About this exercise: Beginning with the line containing "Telegram (310, 9)" and ending with the last line of the records, set down every line exactly.

····················

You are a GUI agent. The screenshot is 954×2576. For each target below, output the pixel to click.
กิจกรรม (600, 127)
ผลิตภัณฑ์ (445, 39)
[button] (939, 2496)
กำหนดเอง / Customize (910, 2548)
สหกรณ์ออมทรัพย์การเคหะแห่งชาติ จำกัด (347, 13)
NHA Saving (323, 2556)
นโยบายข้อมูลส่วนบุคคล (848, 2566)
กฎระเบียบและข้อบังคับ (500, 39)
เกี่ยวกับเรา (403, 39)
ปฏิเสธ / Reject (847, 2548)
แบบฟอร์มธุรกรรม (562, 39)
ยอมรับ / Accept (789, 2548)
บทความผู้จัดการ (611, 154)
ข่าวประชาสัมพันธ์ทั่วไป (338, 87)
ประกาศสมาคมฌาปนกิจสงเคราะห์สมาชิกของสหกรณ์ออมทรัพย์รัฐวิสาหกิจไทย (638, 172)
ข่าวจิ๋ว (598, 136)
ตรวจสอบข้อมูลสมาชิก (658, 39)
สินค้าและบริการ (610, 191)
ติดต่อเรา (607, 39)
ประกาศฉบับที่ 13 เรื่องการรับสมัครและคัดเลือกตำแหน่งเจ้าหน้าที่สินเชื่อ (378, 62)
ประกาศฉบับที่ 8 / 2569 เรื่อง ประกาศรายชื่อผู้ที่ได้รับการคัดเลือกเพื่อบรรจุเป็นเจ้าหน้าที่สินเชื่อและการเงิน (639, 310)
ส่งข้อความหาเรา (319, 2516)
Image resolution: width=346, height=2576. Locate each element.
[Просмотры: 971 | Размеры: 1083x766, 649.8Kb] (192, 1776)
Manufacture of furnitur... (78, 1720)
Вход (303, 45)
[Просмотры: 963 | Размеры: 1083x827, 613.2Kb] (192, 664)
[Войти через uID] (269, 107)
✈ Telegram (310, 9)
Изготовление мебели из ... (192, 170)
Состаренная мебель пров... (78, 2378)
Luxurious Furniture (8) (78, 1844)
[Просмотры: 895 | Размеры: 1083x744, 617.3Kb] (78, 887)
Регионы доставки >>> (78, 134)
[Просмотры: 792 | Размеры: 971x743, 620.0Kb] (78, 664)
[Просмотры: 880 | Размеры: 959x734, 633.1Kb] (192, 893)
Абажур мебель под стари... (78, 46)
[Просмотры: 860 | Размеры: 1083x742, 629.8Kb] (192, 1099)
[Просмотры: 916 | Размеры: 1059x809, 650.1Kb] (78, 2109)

····················

Answer to this problem:
✈ Telegram (310, 9)
Изготовление мебели из ... (192, 170)
Состаренная мебель пров... (78, 2378)
Luxurious Furniture (8) (78, 1844)
[Просмотры: 895 | Размеры: 1083x744, 617.3Kb] (78, 887)
Регионы доставки >>> (78, 134)
[Просмотры: 792 | Размеры: 971x743, 620.0Kb] (78, 664)
[Просмотры: 880 | Размеры: 959x734, 633.1Kb] (192, 893)
Абажур мебель под стари... (78, 46)
[Просмотры: 860 | Размеры: 1083x742, 629.8Kb] (192, 1099)
[Просмотры: 916 | Размеры: 1059x809, 650.1Kb] (78, 2109)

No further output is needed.